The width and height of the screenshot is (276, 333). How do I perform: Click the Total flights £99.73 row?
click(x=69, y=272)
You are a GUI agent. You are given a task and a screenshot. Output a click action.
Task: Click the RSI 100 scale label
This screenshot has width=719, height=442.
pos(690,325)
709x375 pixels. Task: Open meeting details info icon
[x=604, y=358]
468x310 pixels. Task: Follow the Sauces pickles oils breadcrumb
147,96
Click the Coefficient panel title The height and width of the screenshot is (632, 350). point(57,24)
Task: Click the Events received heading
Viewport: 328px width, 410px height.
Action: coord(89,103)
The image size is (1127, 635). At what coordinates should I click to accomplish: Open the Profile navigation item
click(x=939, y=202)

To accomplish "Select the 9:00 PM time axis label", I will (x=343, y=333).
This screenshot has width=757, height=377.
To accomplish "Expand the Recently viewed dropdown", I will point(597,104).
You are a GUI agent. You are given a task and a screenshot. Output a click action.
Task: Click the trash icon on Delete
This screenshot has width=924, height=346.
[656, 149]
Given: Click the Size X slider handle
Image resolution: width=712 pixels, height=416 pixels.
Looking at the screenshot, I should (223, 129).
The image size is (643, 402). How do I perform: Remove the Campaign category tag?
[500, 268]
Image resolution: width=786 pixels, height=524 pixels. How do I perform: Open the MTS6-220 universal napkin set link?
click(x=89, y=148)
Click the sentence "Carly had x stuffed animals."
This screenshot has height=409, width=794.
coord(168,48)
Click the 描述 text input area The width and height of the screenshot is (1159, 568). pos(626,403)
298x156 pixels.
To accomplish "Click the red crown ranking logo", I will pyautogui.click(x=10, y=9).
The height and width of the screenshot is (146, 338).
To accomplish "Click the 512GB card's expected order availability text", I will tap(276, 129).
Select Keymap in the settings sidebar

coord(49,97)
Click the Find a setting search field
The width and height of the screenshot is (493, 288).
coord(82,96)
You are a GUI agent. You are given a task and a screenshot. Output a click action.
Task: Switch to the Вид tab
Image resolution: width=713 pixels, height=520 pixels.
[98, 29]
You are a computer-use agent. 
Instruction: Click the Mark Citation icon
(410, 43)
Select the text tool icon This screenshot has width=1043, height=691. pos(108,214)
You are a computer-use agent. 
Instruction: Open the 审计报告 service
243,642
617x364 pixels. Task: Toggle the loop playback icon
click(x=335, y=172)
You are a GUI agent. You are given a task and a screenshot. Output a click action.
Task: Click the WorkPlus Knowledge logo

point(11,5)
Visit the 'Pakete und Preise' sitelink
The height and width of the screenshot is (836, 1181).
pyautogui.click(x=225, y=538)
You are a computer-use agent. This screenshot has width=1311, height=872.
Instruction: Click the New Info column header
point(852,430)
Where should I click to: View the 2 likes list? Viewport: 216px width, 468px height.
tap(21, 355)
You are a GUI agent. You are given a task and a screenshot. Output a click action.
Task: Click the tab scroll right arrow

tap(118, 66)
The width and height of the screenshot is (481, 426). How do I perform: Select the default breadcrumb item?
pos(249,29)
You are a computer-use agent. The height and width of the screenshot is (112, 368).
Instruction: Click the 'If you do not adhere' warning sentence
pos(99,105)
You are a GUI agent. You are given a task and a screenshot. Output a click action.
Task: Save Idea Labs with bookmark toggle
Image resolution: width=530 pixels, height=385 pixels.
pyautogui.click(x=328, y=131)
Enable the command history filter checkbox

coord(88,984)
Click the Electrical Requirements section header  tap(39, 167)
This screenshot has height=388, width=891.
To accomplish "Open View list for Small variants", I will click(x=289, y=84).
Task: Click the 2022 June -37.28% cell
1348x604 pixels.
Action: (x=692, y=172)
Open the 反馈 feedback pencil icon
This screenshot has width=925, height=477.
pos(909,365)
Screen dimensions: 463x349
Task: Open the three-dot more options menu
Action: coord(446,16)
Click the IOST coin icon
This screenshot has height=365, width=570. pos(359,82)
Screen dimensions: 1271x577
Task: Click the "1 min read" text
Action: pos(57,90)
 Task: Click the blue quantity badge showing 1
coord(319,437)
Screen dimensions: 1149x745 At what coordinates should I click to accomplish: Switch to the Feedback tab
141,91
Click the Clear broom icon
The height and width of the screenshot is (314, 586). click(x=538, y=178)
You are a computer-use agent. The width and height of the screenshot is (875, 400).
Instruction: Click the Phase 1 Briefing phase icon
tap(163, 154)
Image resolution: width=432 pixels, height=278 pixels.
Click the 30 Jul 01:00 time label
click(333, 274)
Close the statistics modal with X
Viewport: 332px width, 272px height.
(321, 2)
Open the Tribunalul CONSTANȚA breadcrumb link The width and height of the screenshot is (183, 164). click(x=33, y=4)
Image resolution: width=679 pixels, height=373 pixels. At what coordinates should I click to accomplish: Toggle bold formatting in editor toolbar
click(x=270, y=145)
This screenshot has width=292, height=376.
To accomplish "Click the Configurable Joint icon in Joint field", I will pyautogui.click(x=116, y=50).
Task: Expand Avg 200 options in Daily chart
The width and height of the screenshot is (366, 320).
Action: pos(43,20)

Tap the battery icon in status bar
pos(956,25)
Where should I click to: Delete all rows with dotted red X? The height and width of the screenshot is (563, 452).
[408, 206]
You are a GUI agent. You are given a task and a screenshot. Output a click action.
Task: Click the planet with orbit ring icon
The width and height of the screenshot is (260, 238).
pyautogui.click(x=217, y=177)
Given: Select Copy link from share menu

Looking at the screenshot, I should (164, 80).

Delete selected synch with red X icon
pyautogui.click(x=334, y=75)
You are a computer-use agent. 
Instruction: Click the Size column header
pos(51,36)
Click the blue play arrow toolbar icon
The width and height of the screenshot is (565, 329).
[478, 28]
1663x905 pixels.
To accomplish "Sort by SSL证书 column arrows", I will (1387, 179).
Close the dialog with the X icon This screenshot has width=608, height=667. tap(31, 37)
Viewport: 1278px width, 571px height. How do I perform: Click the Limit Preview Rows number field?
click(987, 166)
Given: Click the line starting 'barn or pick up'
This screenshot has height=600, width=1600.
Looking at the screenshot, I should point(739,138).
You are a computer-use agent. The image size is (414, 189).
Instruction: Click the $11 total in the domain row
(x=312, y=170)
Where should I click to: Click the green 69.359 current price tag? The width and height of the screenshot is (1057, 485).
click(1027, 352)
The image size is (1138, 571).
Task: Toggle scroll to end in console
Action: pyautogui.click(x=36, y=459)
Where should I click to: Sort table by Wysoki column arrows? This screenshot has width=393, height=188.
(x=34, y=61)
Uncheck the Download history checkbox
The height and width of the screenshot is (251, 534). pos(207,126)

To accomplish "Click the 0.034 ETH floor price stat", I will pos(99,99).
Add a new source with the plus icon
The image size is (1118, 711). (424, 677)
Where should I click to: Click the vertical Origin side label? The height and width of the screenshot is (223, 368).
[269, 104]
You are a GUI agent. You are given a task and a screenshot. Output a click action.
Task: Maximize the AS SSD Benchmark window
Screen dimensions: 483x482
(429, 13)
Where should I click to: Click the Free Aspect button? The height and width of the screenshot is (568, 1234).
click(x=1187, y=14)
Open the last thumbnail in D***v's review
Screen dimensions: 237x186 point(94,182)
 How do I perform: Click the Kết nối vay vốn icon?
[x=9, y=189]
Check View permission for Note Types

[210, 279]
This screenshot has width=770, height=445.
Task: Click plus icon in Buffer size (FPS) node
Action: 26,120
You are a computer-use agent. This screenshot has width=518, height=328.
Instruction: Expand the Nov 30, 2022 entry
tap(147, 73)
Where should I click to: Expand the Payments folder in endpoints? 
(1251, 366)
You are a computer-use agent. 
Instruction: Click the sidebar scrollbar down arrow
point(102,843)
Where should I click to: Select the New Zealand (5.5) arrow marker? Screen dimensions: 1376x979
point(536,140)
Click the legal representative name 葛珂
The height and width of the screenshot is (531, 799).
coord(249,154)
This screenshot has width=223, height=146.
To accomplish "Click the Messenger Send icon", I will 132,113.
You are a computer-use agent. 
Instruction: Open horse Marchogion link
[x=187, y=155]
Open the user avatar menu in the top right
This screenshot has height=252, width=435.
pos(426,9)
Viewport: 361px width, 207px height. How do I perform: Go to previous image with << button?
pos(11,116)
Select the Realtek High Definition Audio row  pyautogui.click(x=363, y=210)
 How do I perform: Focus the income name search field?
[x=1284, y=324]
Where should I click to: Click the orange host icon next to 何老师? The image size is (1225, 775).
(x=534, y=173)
__________________________________________________
#### WORK REQUIRED:
What you give back must be the stretch above, starting at the line with "468x310 pixels. Task: Follow" and ending at the line with "The height and width of the screenshot is (146, 338).", copied exactly.

#### TASK RESPONSE:
468x310 pixels. Task: Follow the Sauces pickles oils breadcrumb
147,96
Click the Coefficient panel title The height and width of the screenshot is (632, 350). point(57,24)
Task: Click the Events received heading
Viewport: 328px width, 410px height.
Action: coord(89,103)
The image size is (1127, 635). At what coordinates should I click to accomplish: Open the Profile navigation item
click(x=939, y=202)

To accomplish "Select the 9:00 PM time axis label", I will (x=343, y=333).
This screenshot has width=757, height=377.
To accomplish "Expand the Recently viewed dropdown", I will point(597,104).
You are a GUI agent. You are given a task and a screenshot. Output a click action.
Task: Click the trash icon on Delete
This screenshot has width=924, height=346.
[656, 149]
Given: Click the Size X slider handle
Image resolution: width=712 pixels, height=416 pixels.
Looking at the screenshot, I should (223, 129).
The image size is (643, 402). How do I perform: Remove the Campaign category tag?
[500, 268]
Image resolution: width=786 pixels, height=524 pixels. How do I perform: Open the MTS6-220 universal napkin set link?
click(x=89, y=148)
Click the sentence "Carly had x stuffed animals."
This screenshot has height=409, width=794.
coord(168,48)
Click the 描述 text input area The width and height of the screenshot is (1159, 568). pos(626,403)
298x156 pixels.
To accomplish "Click the red crown ranking logo", I will pyautogui.click(x=10, y=9).
The height and width of the screenshot is (146, 338).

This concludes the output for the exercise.